EXERCISE DETAILS: From the listing below, set down exactly the lines between the one holding "Open the Special Offers link" and the one holding "Open the musicxml.org partwise.dtd link", inclusive. No other line is wanted.

RECORDS FOR THE TASK:
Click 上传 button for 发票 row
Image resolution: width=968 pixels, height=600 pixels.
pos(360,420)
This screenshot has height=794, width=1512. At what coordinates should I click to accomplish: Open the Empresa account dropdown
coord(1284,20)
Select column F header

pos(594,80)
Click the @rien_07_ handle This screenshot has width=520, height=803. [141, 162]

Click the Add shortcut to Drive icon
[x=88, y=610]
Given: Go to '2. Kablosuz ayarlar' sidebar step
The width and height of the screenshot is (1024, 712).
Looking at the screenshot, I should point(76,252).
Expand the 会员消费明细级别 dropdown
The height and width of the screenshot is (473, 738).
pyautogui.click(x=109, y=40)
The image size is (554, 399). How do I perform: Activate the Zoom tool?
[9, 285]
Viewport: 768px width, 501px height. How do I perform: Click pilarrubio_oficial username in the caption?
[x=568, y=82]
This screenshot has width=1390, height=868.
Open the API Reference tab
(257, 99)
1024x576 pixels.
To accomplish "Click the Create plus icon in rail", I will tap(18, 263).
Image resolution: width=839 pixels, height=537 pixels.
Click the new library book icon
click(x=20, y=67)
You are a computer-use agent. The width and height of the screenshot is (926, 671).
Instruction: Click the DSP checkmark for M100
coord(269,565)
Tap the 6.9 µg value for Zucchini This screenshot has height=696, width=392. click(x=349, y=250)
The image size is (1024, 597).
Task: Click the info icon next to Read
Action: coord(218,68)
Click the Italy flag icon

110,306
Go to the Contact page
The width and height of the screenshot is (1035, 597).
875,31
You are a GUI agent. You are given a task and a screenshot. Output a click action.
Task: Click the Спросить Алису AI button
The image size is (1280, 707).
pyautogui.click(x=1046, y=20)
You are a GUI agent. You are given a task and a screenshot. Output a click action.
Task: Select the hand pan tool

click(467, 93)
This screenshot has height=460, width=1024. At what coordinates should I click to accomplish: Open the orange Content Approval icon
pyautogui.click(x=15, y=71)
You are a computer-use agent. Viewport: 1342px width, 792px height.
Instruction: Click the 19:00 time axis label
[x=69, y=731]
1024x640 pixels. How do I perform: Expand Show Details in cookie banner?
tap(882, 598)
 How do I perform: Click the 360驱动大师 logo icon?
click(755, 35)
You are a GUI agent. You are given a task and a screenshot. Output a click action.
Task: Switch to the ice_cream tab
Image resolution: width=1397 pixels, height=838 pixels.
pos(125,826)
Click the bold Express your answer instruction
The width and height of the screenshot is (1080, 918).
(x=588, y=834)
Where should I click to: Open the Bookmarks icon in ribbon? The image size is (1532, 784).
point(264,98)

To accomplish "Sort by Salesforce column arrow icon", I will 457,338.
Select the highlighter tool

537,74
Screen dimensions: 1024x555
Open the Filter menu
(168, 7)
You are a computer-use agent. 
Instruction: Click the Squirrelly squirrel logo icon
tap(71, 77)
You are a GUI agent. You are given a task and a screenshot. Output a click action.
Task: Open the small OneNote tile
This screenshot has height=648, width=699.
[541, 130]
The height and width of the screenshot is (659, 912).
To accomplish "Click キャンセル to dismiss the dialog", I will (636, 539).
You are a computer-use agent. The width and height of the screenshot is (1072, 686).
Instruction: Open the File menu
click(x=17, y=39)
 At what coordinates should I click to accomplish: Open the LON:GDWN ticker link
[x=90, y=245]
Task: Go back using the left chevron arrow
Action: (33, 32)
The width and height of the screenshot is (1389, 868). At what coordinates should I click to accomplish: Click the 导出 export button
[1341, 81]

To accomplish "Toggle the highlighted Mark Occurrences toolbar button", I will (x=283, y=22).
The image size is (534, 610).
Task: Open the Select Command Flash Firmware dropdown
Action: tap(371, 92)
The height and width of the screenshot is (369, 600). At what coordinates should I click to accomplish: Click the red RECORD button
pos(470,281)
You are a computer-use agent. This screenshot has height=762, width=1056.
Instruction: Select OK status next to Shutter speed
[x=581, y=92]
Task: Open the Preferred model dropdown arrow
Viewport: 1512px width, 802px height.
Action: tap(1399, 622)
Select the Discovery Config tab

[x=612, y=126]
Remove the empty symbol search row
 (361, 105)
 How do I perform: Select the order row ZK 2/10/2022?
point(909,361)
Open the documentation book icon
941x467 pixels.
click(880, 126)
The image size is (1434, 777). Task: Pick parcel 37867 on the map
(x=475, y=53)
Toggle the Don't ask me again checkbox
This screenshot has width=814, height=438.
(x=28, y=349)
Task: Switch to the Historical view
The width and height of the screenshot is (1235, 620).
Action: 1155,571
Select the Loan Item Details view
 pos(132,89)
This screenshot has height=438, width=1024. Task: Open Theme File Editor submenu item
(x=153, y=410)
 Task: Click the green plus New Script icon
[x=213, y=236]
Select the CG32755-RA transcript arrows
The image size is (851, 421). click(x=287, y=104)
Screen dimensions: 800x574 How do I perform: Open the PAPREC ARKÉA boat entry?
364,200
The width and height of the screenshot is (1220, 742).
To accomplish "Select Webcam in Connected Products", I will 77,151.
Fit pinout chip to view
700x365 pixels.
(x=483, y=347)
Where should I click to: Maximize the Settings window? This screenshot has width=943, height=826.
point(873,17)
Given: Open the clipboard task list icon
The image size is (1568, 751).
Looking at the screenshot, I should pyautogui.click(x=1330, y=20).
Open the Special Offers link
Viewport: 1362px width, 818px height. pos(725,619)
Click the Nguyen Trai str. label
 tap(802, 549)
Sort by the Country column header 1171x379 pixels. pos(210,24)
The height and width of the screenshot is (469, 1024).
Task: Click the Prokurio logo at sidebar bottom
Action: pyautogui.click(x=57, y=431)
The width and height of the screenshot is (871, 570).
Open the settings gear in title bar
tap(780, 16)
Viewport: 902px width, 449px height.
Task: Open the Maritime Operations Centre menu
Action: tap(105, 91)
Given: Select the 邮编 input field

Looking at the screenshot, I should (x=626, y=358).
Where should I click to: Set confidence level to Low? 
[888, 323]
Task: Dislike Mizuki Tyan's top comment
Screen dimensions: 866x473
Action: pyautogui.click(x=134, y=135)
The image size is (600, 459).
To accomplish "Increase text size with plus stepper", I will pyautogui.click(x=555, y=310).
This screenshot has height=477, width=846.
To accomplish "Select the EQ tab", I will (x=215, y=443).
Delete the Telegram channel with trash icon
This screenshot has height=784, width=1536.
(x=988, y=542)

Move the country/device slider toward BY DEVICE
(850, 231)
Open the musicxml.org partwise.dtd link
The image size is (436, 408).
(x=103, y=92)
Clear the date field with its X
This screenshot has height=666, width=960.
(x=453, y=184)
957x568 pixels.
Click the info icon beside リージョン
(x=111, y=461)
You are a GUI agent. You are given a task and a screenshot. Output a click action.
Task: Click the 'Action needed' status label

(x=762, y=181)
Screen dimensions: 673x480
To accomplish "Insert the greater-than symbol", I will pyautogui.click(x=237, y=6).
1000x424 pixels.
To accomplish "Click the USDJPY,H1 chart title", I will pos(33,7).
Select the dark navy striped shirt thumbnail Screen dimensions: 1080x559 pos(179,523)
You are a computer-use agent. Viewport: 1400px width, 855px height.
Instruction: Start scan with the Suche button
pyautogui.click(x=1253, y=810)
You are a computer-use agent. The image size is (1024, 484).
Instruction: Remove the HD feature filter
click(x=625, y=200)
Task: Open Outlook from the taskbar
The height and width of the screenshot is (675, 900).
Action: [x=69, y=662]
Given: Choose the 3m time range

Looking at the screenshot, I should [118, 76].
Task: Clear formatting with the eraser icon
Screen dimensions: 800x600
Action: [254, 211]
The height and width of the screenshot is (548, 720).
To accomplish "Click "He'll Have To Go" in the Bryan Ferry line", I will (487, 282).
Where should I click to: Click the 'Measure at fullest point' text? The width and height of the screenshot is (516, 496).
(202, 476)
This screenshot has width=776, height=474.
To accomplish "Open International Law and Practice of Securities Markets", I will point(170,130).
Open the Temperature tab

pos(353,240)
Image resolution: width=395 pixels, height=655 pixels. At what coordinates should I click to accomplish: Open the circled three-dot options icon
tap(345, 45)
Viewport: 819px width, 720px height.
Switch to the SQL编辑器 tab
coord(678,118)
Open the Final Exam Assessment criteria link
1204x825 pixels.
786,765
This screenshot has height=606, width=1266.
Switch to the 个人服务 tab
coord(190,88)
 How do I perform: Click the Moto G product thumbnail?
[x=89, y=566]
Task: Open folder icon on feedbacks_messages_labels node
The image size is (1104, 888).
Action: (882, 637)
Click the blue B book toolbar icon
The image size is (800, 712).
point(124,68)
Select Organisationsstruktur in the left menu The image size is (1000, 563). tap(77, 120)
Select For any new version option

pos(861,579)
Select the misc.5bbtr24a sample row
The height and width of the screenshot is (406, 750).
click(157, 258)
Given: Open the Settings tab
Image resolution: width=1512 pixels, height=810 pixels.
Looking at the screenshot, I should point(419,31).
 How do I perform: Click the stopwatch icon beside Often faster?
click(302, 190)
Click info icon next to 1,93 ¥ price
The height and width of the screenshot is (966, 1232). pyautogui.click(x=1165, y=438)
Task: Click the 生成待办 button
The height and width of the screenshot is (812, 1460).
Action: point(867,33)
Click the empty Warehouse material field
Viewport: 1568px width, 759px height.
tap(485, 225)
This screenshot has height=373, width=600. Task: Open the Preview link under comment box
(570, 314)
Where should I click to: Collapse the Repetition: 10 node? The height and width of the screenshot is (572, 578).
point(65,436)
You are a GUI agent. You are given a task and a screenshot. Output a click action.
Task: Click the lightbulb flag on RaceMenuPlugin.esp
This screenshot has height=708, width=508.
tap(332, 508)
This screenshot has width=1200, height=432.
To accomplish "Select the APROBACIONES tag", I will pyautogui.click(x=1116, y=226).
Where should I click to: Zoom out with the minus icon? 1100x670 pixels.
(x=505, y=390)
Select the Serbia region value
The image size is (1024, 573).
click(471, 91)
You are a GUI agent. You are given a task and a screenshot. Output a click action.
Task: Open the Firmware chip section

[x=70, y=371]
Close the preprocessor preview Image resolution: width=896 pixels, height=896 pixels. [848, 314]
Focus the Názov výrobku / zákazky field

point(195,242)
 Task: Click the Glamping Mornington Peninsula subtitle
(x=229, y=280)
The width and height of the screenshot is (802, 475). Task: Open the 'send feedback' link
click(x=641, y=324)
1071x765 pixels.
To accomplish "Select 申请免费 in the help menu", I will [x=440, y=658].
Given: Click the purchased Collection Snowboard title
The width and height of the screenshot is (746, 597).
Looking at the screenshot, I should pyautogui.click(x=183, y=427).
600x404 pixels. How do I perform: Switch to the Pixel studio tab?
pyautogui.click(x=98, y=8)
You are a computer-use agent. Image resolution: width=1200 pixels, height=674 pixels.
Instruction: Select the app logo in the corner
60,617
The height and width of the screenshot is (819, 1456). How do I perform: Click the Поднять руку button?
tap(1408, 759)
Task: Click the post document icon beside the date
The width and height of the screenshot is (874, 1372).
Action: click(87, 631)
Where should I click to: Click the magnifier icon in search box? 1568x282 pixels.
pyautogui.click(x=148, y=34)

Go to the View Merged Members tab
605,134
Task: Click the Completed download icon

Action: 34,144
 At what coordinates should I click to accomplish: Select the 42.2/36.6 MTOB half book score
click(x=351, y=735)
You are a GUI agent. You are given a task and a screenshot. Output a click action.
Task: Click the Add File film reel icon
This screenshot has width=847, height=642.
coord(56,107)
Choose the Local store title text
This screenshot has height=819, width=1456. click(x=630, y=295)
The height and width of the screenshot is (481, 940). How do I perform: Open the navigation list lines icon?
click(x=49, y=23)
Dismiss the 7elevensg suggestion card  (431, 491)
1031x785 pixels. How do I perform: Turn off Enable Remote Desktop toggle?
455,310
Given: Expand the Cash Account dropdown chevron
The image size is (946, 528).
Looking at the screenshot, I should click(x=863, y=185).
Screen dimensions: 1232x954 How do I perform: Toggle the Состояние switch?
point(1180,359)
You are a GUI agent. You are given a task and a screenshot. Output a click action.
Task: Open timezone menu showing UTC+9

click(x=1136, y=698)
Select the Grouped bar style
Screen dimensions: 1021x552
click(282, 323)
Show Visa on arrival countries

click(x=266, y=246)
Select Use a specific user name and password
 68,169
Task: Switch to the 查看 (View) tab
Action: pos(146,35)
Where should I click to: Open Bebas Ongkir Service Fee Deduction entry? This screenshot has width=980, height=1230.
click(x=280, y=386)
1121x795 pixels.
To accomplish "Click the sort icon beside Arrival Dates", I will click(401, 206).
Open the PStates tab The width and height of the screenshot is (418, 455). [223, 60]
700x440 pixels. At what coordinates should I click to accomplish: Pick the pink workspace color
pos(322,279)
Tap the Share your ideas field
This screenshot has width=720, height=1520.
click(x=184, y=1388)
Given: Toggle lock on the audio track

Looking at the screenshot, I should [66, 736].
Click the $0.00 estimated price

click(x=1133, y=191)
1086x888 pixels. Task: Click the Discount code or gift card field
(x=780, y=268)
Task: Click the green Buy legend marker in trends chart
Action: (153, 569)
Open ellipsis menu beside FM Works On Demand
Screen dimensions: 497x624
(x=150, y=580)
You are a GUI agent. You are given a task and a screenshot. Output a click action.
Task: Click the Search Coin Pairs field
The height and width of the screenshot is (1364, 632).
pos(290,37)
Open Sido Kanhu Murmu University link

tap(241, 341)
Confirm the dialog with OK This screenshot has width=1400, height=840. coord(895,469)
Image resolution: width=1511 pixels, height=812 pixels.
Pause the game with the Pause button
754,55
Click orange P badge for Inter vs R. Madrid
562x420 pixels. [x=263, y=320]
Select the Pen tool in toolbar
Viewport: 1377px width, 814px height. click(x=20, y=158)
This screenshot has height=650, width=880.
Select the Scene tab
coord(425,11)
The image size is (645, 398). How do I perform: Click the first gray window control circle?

SOLVED PROBLEM:
Open the Special Offers link
Viewport: 1362px width, 818px height. pos(725,619)
Click the Nguyen Trai str. label
 tap(802, 549)
Sort by the Country column header 1171x379 pixels. pos(210,24)
The height and width of the screenshot is (469, 1024).
Task: Click the Prokurio logo at sidebar bottom
Action: pyautogui.click(x=57, y=431)
The width and height of the screenshot is (871, 570).
Open the settings gear in title bar
tap(780, 16)
Viewport: 902px width, 449px height.
Task: Open the Maritime Operations Centre menu
Action: tap(105, 91)
Given: Select the 邮编 input field

Looking at the screenshot, I should (x=626, y=358).
Where should I click to: Set confidence level to Low? 
[888, 323]
Task: Dislike Mizuki Tyan's top comment
Screen dimensions: 866x473
Action: pyautogui.click(x=134, y=135)
The image size is (600, 459).
To accomplish "Increase text size with plus stepper", I will pyautogui.click(x=555, y=310).
This screenshot has height=477, width=846.
To accomplish "Select the EQ tab", I will (x=215, y=443).
Delete the Telegram channel with trash icon
This screenshot has height=784, width=1536.
(x=988, y=542)

Move the country/device slider toward BY DEVICE
(850, 231)
Open the musicxml.org partwise.dtd link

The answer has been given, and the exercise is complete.